Monday, October 8, 2018

Veronica the Voter



With the election only a month away out greatest hope lies in voting.  It's hard to maintain any sense of optimism in the face of a government which has such hatred toward so many of its citizens.  We choose our government at the ballot box.  
Today's bit of craft activism is the a young women I've named Veronica. Veronica Votes.  She's old enough to remember her mother and grandmother voting for the first time.  Like my father's mother she is bucking expectations and choosing to have a career. My grandmother worked as an administrative assistant in a factory right out of high school, and against the expectations of the day for a middle class women she chose to go back to work after my father was born. She would continue to work until retirement age, at that point she went to work for my dad as his bookkeeper. In retrospect not only is her choice amazing to me but so is my grandfather's unequivocal support of her choices. She is my feminist icon. The woman who I remember behind the counter in my dad's shop, who taught me to love romance novels, and how to bake a perfect apple pie. Who taught me how to know whether an antique plate was authentic or a reproduction. To say nothing of letting me learn to type on her Smith Corona. She worked for most of her adult life, not out of financial necessity but because she loved what she did. 

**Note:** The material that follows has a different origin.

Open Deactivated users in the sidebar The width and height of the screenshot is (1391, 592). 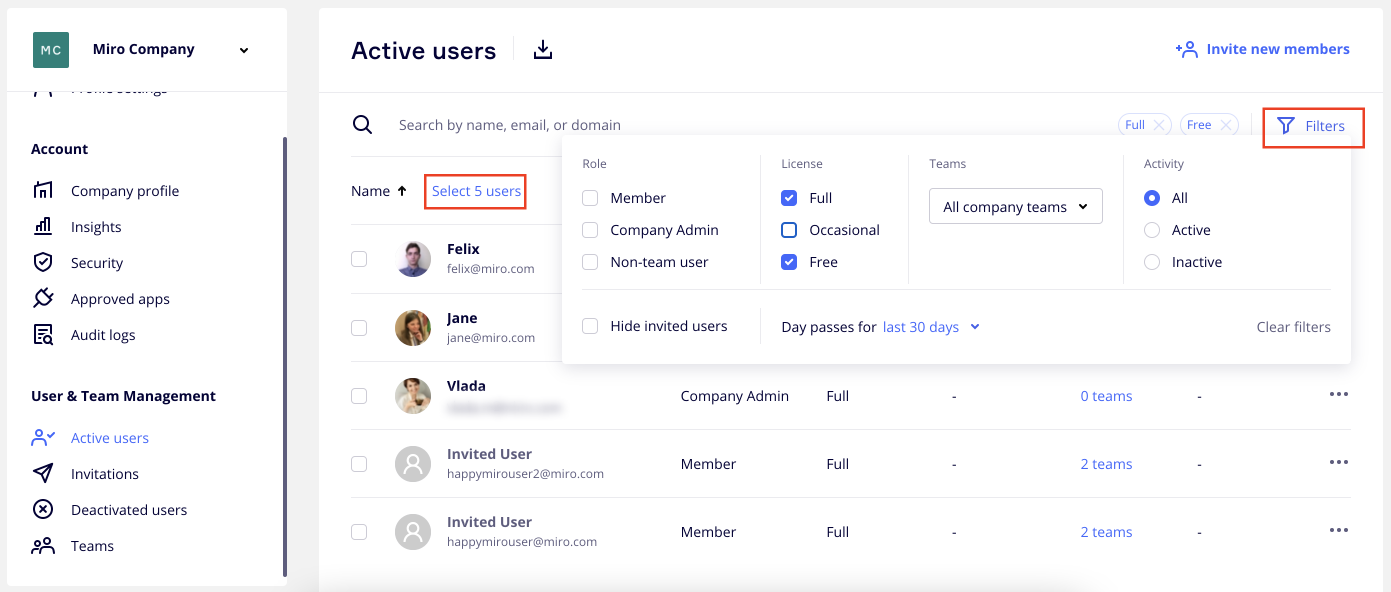pyautogui.click(x=128, y=510)
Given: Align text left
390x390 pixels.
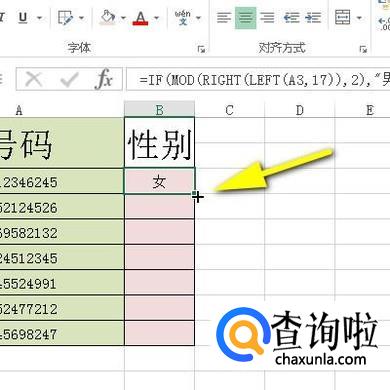Looking at the screenshot, I should (224, 18).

My mother's mom, my Nana, worked on the floor in a factory, a single mother raising three young children on her own her story almost the polar opposite of my Grandma. Her fourth child, the eldest girl was raised by relatives from birth, the product of a rape so traumatic that she never realized she was pregnant.  She married some years later and had three children with her husband. He died in WWII, leaving my Nana to raise three young children alone.  She went to work in a factory that made electric components such as switch plates and lamp sockets.  As she struggled to keep a roof over the heads of her family and food on the table she watched the men she worked alongside, doing the same work, be paid enough to buy homes, afford a car, and all of the other trappings of middle class life. Paid more solely for being men. Eventually the second eldest was also sent to live with relatives who were more well off.  My grandmother walked five miles to work nearly every day until she retired because the bus cost too much.  For all that she never made us aware of her poverty. I spent nearly every weekend growing up with her, reading and rereading the Little House Series, watching wrestling and the Rockford Files.  She was the person who taught me to sew, how to use coupons, and how to make Portuguese kale soup. Only 4'11" tall she was nevertheless a towering figure in my youth
In my imaginary narrative Veronica is one of the younger women working in that factory, in the office, strong, independent, her ambition mentored by other women who believed she should have choices and opportunities and a career of her own.
I'm grateful to have had my grandmothers and other women of their generation in my life, the front-runners of modern feminism even if that wasn't what they called themselves.   Be like Veronica. Honor the struggles of the women who came before us with your the best way possible.  Vote.